Zahnseide und Co.

Wie wichtig richtiges Zähneputzen mit Zahnbürste und Zahnpasta ist, haben wir – im Idealfall – durch Eltern und Zahnarzt von Kindheit an gelernt. Noch immer Stiefkind bei der Mundpflege ist aber der Zahnzwischenraum. Die Zahnbürste reinigt nur etwa 70 Prozent der Zahnoberfläche, der Rest liegt im Verborgenen. „Gerade hier, wo sich besonders leicht und nachhaltig Zahn- und Zahnfleischschäden entwickeln können, ist der Verbrauch an entsprechenden Hygienehilfsmitteln nach wie vor viel zu niedrig“, erklärt Zahnarzt Joachim Hoffmann von der Initiative proDente. Wissenschaftler empfehlen mindestens 1 x täglich eine Interdentalraumpflege mit Zahnseide und/oder speziellen Bürstchen, um das Erkrankungsrisiko zu mindern.
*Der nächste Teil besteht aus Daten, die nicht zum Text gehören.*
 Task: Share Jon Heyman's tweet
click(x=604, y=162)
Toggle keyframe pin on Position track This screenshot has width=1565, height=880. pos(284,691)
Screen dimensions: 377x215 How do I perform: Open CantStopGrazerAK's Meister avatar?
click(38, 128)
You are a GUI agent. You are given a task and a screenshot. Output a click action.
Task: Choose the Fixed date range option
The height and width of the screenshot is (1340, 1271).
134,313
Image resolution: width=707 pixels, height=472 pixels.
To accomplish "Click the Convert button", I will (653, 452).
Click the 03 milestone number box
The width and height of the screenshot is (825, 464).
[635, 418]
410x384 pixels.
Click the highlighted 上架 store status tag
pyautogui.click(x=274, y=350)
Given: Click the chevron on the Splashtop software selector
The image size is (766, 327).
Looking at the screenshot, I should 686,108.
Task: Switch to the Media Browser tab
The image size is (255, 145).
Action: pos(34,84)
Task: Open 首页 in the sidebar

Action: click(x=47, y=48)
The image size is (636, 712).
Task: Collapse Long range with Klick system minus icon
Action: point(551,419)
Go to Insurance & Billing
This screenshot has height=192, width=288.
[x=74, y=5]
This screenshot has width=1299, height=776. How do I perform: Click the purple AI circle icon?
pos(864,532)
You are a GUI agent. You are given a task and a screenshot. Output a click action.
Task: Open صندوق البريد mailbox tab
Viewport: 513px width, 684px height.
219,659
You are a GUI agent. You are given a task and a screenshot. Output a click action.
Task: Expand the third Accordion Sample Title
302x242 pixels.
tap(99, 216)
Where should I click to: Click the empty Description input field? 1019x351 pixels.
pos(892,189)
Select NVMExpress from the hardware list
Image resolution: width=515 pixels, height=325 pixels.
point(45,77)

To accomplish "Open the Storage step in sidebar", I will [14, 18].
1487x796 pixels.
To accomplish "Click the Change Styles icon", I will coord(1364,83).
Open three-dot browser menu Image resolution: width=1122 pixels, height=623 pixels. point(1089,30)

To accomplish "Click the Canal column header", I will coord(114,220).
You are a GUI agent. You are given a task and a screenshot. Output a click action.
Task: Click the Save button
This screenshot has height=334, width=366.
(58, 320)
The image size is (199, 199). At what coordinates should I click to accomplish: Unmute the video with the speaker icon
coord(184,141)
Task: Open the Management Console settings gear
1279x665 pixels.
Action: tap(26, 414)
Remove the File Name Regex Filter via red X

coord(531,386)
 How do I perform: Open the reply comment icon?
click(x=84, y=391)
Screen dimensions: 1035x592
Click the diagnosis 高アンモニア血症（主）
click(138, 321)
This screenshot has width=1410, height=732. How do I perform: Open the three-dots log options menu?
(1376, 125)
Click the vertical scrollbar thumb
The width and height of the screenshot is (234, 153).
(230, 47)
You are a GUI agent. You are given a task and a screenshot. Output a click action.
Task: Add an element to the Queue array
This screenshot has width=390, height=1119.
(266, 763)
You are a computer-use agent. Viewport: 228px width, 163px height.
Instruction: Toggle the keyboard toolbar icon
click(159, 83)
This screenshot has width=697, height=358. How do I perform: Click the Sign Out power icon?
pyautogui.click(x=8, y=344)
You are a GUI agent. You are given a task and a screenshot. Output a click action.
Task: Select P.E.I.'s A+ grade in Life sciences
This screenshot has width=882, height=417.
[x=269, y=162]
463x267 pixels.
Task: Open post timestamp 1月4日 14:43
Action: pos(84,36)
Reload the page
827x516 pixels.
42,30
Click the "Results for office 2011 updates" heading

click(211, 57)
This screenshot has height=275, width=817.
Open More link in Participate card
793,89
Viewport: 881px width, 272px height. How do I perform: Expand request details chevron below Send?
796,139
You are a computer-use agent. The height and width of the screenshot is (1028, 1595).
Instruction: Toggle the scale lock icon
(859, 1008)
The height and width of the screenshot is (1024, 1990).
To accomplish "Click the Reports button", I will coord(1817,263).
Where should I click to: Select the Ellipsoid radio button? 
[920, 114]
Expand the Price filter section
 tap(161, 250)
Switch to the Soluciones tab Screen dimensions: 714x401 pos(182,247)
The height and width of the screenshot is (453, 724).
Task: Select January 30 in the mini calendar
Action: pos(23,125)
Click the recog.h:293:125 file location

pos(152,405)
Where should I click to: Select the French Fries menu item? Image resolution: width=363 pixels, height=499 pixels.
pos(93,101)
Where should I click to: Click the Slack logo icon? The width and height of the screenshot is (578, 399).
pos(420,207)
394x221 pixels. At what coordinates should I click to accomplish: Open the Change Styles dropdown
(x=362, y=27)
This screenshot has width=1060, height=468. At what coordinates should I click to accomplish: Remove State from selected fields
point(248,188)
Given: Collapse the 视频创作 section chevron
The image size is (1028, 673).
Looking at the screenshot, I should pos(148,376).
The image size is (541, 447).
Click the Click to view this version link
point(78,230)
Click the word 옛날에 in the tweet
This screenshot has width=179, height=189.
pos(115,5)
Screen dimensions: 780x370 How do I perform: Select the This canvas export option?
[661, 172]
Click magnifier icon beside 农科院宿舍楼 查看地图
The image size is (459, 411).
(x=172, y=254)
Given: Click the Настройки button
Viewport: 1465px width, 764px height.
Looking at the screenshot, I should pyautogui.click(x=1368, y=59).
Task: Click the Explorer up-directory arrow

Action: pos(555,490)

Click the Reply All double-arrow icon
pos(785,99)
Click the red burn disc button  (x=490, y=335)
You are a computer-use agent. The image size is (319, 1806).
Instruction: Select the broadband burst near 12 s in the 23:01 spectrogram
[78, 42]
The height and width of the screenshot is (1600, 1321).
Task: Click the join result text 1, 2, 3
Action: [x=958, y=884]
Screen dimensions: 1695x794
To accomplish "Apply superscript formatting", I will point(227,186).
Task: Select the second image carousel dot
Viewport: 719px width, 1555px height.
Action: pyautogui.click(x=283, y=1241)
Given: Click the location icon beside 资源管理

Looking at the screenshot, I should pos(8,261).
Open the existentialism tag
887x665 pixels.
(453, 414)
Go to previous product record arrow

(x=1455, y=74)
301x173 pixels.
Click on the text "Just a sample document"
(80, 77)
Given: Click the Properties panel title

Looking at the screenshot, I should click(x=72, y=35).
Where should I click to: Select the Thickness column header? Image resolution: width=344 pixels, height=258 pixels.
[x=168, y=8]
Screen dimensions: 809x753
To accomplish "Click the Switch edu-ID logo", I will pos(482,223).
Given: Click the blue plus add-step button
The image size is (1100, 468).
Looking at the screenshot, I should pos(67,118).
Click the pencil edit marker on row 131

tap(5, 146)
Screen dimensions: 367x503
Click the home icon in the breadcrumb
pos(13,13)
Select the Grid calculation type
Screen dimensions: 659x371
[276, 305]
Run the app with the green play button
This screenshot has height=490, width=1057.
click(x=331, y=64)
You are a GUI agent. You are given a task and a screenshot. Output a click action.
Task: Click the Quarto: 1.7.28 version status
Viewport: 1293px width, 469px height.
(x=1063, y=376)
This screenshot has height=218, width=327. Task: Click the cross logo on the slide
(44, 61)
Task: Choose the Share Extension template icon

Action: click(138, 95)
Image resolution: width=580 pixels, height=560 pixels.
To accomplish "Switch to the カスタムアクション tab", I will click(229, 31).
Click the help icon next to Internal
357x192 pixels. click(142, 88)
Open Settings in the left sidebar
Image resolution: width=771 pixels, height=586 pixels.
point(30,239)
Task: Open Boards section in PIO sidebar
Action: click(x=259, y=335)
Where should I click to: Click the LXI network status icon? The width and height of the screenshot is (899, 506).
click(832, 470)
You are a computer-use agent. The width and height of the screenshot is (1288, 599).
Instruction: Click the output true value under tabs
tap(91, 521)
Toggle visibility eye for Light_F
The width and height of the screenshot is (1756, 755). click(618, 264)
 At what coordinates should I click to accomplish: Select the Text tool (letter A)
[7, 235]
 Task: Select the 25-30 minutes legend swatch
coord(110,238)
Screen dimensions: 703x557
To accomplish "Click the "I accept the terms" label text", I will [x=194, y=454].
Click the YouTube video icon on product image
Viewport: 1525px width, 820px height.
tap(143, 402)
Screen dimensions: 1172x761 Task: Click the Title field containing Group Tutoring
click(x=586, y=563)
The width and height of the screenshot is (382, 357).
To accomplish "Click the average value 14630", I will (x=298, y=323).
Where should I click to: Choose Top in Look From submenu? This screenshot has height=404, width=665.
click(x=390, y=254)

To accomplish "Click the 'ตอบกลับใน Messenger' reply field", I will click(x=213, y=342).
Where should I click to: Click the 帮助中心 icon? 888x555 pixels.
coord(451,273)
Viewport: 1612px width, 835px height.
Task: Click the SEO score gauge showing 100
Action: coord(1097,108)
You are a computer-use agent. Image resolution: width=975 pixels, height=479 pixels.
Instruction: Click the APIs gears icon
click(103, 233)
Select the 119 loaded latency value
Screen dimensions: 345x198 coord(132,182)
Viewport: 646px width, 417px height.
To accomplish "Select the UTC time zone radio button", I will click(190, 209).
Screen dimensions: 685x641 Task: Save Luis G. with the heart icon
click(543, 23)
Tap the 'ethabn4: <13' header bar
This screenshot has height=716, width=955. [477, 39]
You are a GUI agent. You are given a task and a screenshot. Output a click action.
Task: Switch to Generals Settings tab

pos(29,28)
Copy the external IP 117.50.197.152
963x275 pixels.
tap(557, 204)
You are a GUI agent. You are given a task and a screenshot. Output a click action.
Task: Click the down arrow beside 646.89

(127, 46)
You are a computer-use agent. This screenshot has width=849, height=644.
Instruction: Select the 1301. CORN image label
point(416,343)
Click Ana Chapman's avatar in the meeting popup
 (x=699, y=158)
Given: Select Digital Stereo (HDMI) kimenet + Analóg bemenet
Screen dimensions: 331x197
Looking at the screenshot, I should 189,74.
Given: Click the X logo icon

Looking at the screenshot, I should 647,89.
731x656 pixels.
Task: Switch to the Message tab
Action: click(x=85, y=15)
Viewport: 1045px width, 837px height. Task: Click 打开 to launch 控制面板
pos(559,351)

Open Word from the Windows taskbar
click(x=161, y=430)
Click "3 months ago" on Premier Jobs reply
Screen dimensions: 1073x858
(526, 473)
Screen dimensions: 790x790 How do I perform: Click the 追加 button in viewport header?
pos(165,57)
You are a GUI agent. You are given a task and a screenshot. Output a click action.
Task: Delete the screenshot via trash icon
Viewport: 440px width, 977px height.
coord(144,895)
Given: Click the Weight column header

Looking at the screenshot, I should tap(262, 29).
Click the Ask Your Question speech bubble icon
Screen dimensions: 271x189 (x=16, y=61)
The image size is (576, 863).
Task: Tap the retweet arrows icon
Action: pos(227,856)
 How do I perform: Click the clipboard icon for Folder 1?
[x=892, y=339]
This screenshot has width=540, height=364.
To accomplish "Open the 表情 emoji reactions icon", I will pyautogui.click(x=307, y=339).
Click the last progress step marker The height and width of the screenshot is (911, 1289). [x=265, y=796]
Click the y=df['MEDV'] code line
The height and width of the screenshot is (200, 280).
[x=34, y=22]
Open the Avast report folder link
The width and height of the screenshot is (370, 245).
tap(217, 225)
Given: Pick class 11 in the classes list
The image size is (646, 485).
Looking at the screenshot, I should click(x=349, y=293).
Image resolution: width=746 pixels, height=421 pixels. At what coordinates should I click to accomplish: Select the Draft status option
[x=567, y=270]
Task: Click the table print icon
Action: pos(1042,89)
In Supermärkten, Drogerien, Apotheken und Fachgeschäften steht eine breite Palette verschiedenster Hilfsmittel für die spezielle Zwischenraumpflege bereit: Es gibt gewachste und ungewachste Zahnseide, welche, die dünn oder dick ist, und spezielle biegsame Interdentalraumbürstchen, die in die Zahnzwischenräume eingeführt werden können. Die Bürstchen ähneln kleinen Pfeifenreinigern und sollten möglichst waagerecht in die Zwischenräume eingeführt werden.

Am seidenen Faden

Bei sehr engen Zwischenräumen bietet Zahnseide jedoch nach wie vor die beste und oftmals einzige Lösung, um Beläge zu entfernen. Die gängigste Form der Zahnseide wird auf kleinen Abreißrollen angeboten und ist gewachst oder ungewachst erhältlich. Ungewachste Zahnseide fasert sich im Zahnzwischenraum auf und erfasst so die Beläge sehr gründlich. Gewachste oder spezielle teflonbeschichtete Zahnseide ist glatter und kann gerade von Anfängern leichter in den Zahnzwischenraum eingeführt werden. Sie fasert sich allerdings nicht auf, und es besteht die Gefahr, dass Wachs oder Teflon die Zahnzwischenräume verschließt. Zudem gibt es Zahnseide mit Fluorid oder Chlorhexidin, die den Bakterienbefall reduzieren.

Das Einfädeln

Das Benutzen von Zahnseide ist in Deutschland trotz Aufklärung wenig verbreitet. Viele wissen nicht, wie Sie mit dem dünnen Faden umgehen sollen. Für die richtige Handhabung bedarf es ein wenig Übung. Im Nachfolgenden erklärt proDente daher in kurzen Schritten den Gebrauch:

  • Zunächst schneidet man sich ein etwa 30 cm langes Stück Zahnseide ab.
  • Dann wickelt man jeweils ein Ende der Zahnseide um einen Mittelfinger. Die Handflächen sollten sich dabei anschauen und etwa einen Abstand von 15 cm voneinander haben.
  • Sind die Enden fixiert, dreht man die Handflächen nach unten und hält mit den Zeigefingern die Zahnseide in Position. Jetzt ist auch schon der schwierigste Teil geschafft und das „Seideln” kann begonnen werden.
  • Unter leichtem Vor- und Zurückziehen bewegt man die Seide jetzt an der Seite des Zahns von unten nach oben. So verfährt man bei allen Zahnzwischenräumen jeweils an beiden angrenzenden Zahnseiten.